Stored data:
- Opening Delimiter -

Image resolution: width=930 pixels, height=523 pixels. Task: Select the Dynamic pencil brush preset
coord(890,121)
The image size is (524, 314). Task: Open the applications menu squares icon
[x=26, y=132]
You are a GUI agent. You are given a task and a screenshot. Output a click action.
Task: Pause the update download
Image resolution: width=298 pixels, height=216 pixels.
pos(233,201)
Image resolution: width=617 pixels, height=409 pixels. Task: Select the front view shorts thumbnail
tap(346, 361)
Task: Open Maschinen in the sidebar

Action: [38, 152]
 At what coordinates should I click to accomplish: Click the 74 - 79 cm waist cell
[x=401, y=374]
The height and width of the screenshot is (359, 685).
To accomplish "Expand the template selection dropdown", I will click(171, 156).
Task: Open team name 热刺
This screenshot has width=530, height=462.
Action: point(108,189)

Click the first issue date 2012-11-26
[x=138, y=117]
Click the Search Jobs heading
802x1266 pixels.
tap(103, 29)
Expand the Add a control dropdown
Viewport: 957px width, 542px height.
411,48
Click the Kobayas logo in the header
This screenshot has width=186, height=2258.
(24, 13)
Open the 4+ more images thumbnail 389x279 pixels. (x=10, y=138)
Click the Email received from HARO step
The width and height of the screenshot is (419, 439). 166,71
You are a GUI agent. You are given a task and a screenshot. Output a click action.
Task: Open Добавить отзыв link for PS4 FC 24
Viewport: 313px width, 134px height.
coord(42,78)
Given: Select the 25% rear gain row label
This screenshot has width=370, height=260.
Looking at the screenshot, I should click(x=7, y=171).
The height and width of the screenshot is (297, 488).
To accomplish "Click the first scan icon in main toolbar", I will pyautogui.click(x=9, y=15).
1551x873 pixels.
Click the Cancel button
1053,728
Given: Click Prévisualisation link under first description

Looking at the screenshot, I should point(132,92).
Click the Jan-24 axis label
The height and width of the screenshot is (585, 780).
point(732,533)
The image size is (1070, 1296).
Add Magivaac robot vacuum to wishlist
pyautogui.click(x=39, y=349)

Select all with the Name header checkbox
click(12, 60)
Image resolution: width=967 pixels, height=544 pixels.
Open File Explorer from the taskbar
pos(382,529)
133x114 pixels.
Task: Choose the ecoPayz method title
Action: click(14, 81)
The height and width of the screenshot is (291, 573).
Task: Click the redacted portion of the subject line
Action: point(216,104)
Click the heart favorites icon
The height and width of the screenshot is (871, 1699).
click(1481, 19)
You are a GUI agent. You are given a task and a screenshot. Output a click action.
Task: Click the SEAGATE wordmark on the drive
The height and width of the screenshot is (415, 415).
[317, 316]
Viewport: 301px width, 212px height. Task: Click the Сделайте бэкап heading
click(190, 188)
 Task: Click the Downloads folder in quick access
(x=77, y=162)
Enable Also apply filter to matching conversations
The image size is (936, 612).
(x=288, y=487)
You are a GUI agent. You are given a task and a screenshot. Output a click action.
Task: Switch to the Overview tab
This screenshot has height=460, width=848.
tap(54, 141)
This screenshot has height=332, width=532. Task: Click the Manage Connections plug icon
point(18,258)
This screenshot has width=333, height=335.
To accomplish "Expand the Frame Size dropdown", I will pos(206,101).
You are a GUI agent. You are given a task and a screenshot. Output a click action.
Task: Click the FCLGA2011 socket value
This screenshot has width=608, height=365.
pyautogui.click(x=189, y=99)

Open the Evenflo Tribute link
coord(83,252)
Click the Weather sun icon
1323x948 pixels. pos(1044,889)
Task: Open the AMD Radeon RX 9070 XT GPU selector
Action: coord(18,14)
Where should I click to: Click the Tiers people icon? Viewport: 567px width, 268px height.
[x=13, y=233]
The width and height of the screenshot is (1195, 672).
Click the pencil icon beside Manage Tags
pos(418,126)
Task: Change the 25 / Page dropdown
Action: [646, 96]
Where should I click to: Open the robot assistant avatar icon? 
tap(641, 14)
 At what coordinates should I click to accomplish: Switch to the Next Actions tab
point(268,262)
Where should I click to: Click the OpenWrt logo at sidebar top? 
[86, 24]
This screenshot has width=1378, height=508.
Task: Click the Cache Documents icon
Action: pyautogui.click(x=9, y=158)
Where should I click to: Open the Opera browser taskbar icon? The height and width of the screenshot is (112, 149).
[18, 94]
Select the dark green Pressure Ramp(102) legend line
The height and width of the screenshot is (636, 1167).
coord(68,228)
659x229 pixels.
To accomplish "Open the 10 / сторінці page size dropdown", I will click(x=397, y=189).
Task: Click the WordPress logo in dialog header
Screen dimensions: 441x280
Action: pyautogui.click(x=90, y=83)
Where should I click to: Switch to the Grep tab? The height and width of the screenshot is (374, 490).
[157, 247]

- Closing Delimiter -

■ **WHAT NEEDS TO BE DONE**:
Print all records shown above, word for word.

■ **RESPONSE**:
Image resolution: width=930 pixels, height=523 pixels. Task: Select the Dynamic pencil brush preset
coord(890,121)
The image size is (524, 314). Task: Open the applications menu squares icon
[x=26, y=132]
You are a GUI agent. You are given a task and a screenshot. Output a click action.
Task: Pause the update download
Image resolution: width=298 pixels, height=216 pixels.
pos(233,201)
Image resolution: width=617 pixels, height=409 pixels. Task: Select the front view shorts thumbnail
tap(346, 361)
Task: Open Maschinen in the sidebar

Action: [38, 152]
 At what coordinates should I click to accomplish: Click the 74 - 79 cm waist cell
[x=401, y=374]
The height and width of the screenshot is (359, 685).
To accomplish "Expand the template selection dropdown", I will click(171, 156).
Task: Open team name 热刺
This screenshot has width=530, height=462.
Action: point(108,189)

Click the first issue date 2012-11-26
[x=138, y=117]
Click the Search Jobs heading
802x1266 pixels.
tap(103, 29)
Expand the Add a control dropdown
Viewport: 957px width, 542px height.
411,48
Click the Kobayas logo in the header
This screenshot has width=186, height=2258.
(24, 13)
Open the 4+ more images thumbnail 389x279 pixels. (x=10, y=138)
Click the Email received from HARO step
The width and height of the screenshot is (419, 439). 166,71
You are a GUI agent. You are given a task and a screenshot. Output a click action.
Task: Open Добавить отзыв link for PS4 FC 24
Viewport: 313px width, 134px height.
coord(42,78)
Given: Select the 25% rear gain row label
This screenshot has width=370, height=260.
Looking at the screenshot, I should click(x=7, y=171).
The height and width of the screenshot is (297, 488).
To accomplish "Click the first scan icon in main toolbar", I will pyautogui.click(x=9, y=15).
1551x873 pixels.
Click the Cancel button
1053,728
Given: Click Prévisualisation link under first description

Looking at the screenshot, I should point(132,92).
Click the Jan-24 axis label
The height and width of the screenshot is (585, 780).
point(732,533)
The image size is (1070, 1296).
Add Magivaac robot vacuum to wishlist
pyautogui.click(x=39, y=349)

Select all with the Name header checkbox
click(12, 60)
Image resolution: width=967 pixels, height=544 pixels.
Open File Explorer from the taskbar
pos(382,529)
133x114 pixels.
Task: Choose the ecoPayz method title
Action: click(14, 81)
The height and width of the screenshot is (291, 573).
Task: Click the redacted portion of the subject line
Action: point(216,104)
Click the heart favorites icon
The height and width of the screenshot is (871, 1699).
click(1481, 19)
You are a GUI agent. You are given a task and a screenshot. Output a click action.
Task: Click the SEAGATE wordmark on the drive
The height and width of the screenshot is (415, 415).
[317, 316]
Viewport: 301px width, 212px height. Task: Click the Сделайте бэкап heading
click(190, 188)
 Task: Click the Downloads folder in quick access
(x=77, y=162)
Enable Also apply filter to matching conversations
The image size is (936, 612).
(x=288, y=487)
You are a GUI agent. You are given a task and a screenshot. Output a click action.
Task: Switch to the Overview tab
This screenshot has height=460, width=848.
tap(54, 141)
This screenshot has height=332, width=532. Task: Click the Manage Connections plug icon
point(18,258)
This screenshot has width=333, height=335.
To accomplish "Expand the Frame Size dropdown", I will pos(206,101).
You are a GUI agent. You are given a task and a screenshot. Output a click action.
Task: Click the FCLGA2011 socket value
This screenshot has width=608, height=365.
pyautogui.click(x=189, y=99)

Open the Evenflo Tribute link
coord(83,252)
Click the Weather sun icon
1323x948 pixels. pos(1044,889)
Task: Open the AMD Radeon RX 9070 XT GPU selector
Action: coord(18,14)
Where should I click to: Click the Tiers people icon? Viewport: 567px width, 268px height.
[x=13, y=233]
The width and height of the screenshot is (1195, 672).
Click the pencil icon beside Manage Tags
pos(418,126)
Task: Change the 25 / Page dropdown
Action: [646, 96]
Where should I click to: Open the robot assistant avatar icon? 
tap(641, 14)
 At what coordinates should I click to accomplish: Switch to the Next Actions tab
point(268,262)
Where should I click to: Click the OpenWrt logo at sidebar top? 
[86, 24]
This screenshot has width=1378, height=508.
Task: Click the Cache Documents icon
Action: pyautogui.click(x=9, y=158)
Where should I click to: Open the Opera browser taskbar icon? The height and width of the screenshot is (112, 149).
[18, 94]
Select the dark green Pressure Ramp(102) legend line
The height and width of the screenshot is (636, 1167).
coord(68,228)
659x229 pixels.
To accomplish "Open the 10 / сторінці page size dropdown", I will click(x=397, y=189).
Task: Click the WordPress logo in dialog header
Screen dimensions: 441x280
Action: pyautogui.click(x=90, y=83)
Where should I click to: Switch to the Grep tab? The height and width of the screenshot is (374, 490).
[157, 247]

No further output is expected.